> What you need to do: In the entries below, find the line with "Instruction: Uncheck the CR2 folder checkbox" and transcribe it and every line after it exactly, through the last line, without pictures.

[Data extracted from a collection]

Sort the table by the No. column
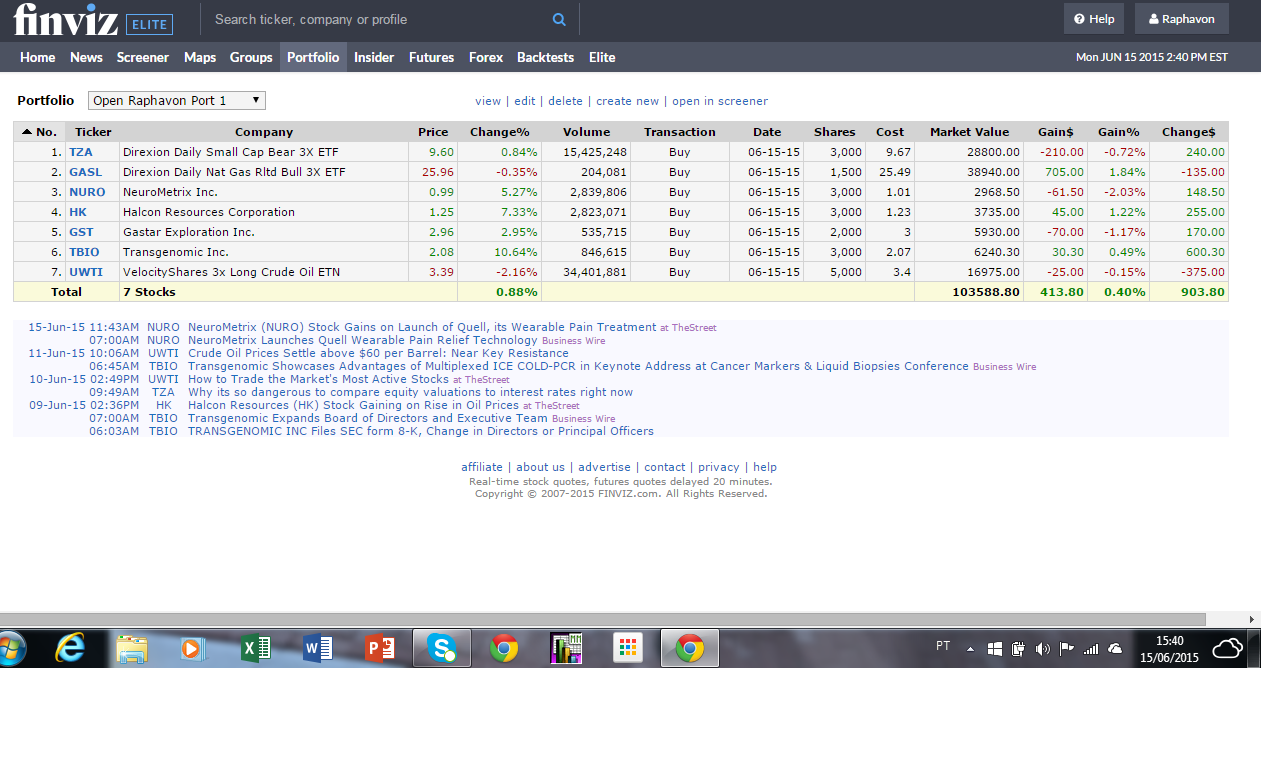 point(40,132)
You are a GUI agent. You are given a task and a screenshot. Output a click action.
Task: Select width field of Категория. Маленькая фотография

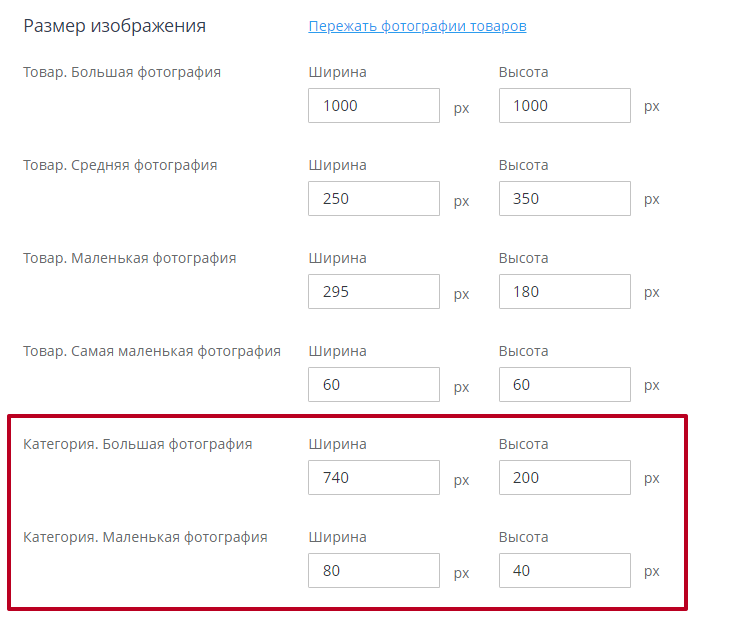[x=374, y=571]
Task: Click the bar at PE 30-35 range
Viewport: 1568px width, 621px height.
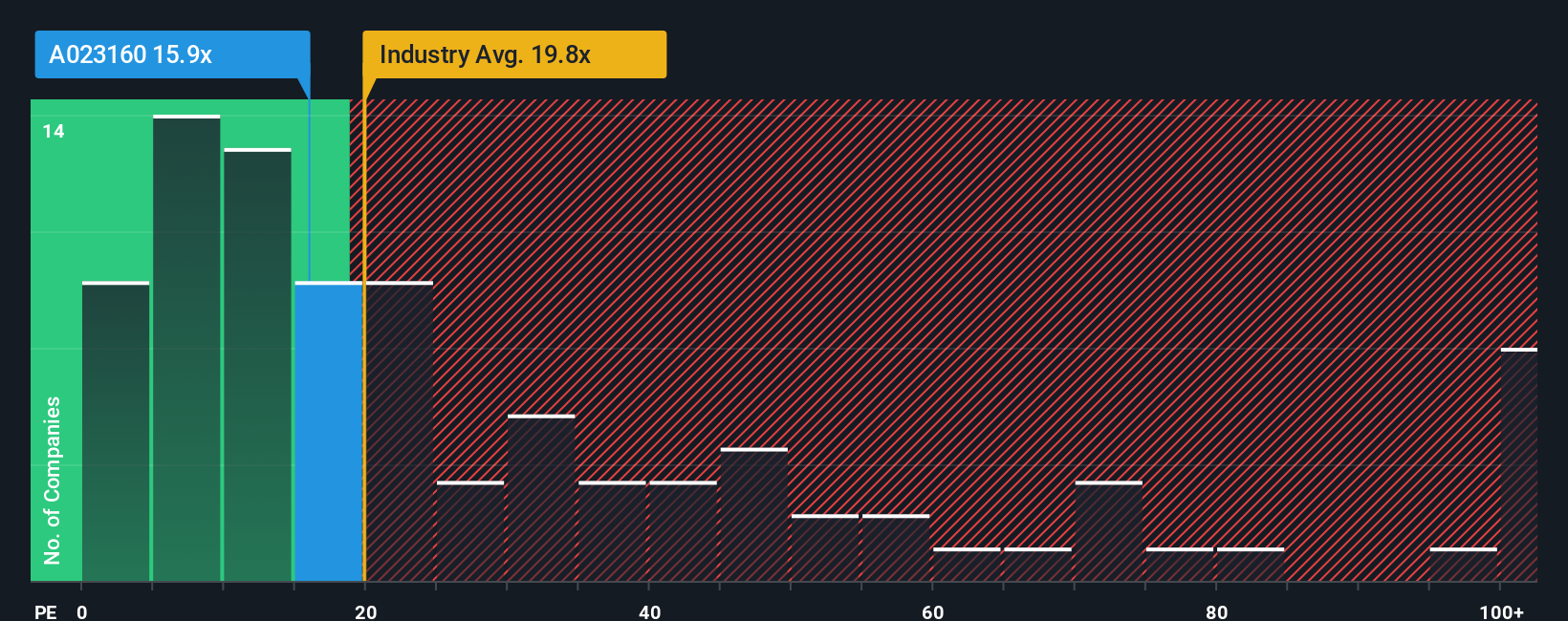Action: pos(541,498)

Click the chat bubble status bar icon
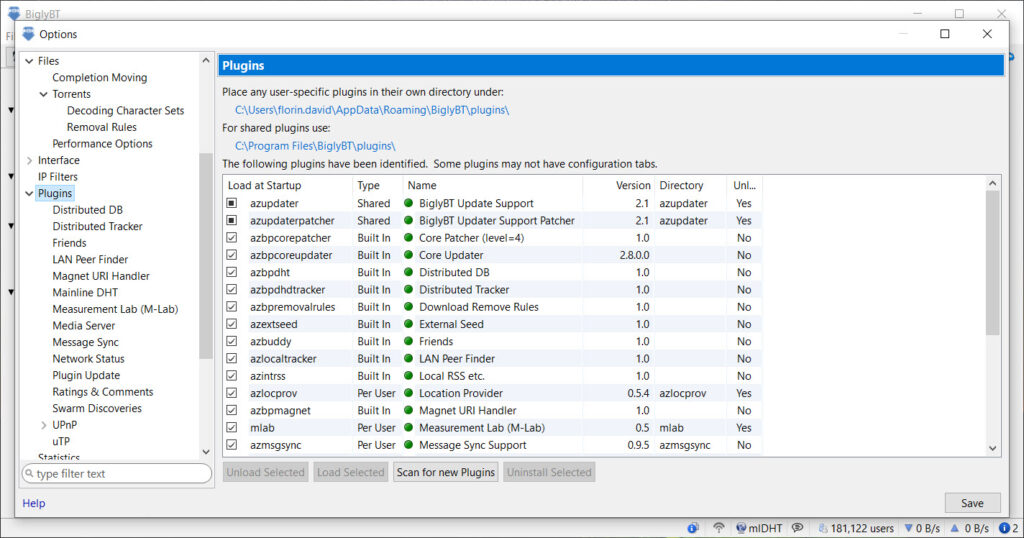798,528
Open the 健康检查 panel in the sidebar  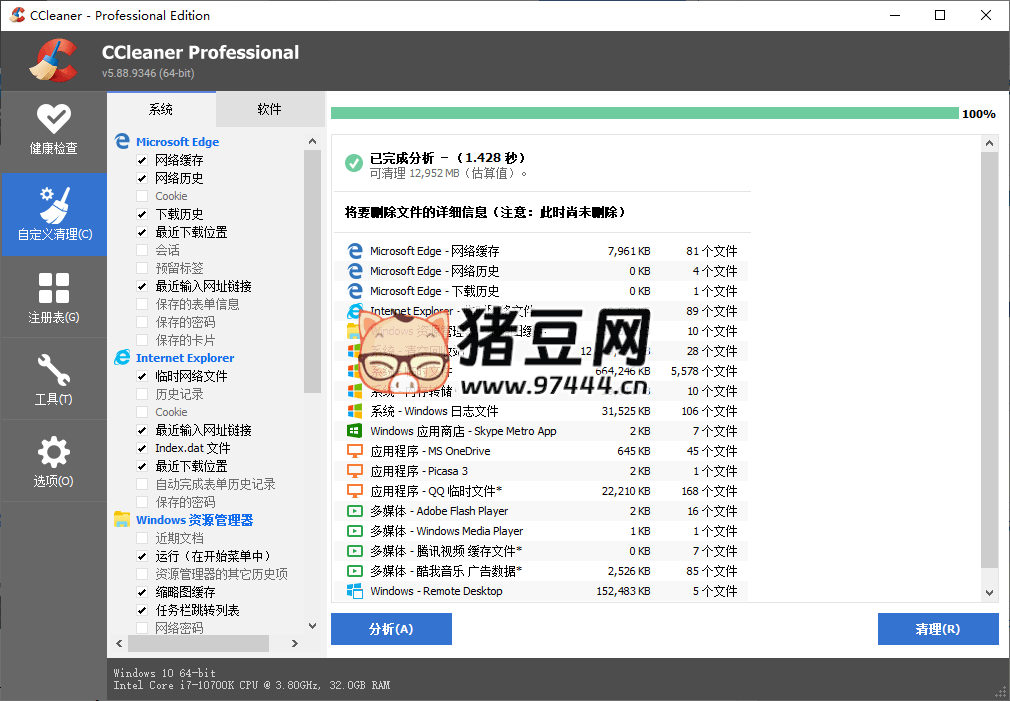[54, 130]
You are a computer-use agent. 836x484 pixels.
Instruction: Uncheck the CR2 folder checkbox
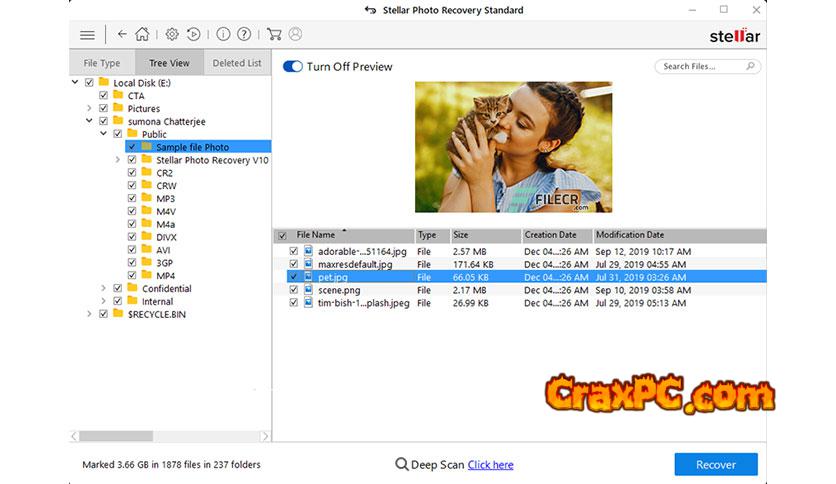coord(132,173)
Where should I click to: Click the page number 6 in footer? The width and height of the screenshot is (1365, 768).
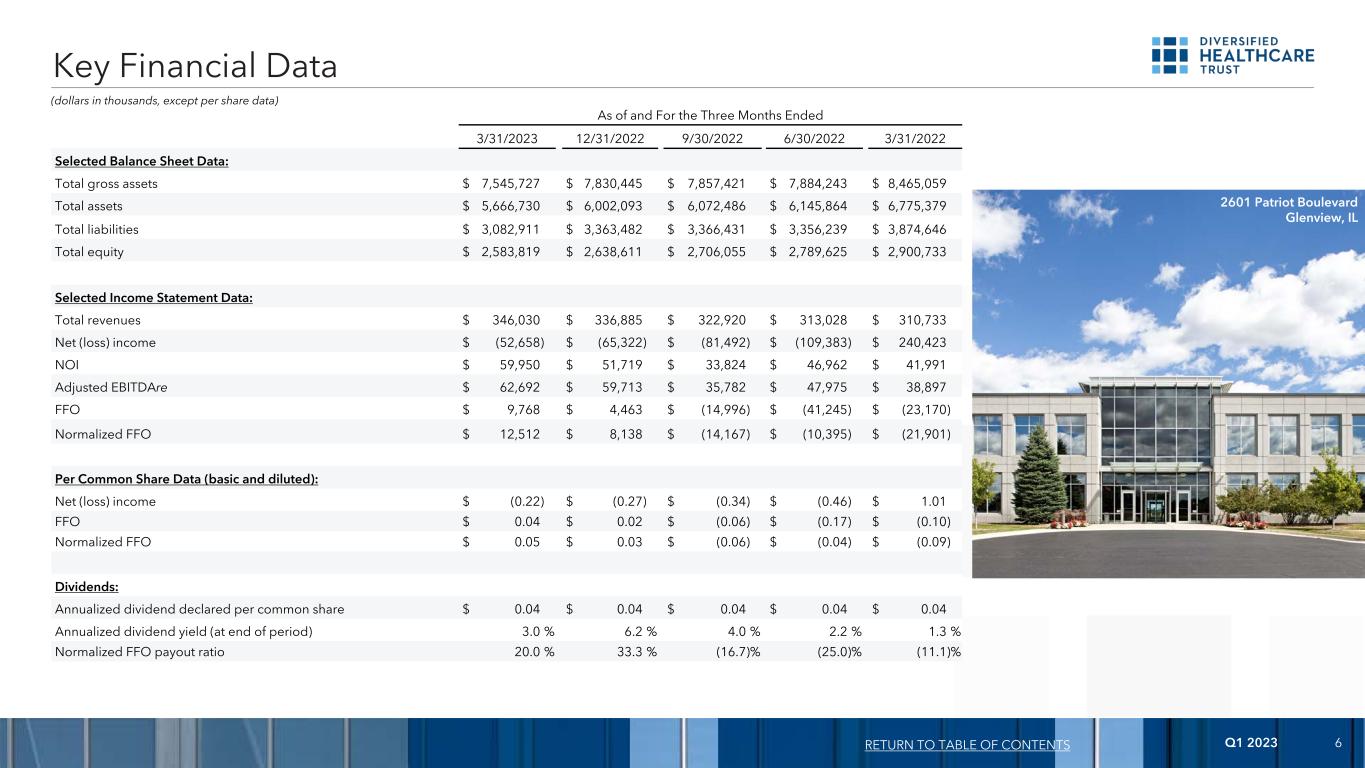point(1337,743)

> Reply:
Instruction: Uncheck the CR2 folder checkbox
coord(132,173)
Where should I click to: Click the page number 6 in footer? The width and height of the screenshot is (1365, 768).
point(1337,743)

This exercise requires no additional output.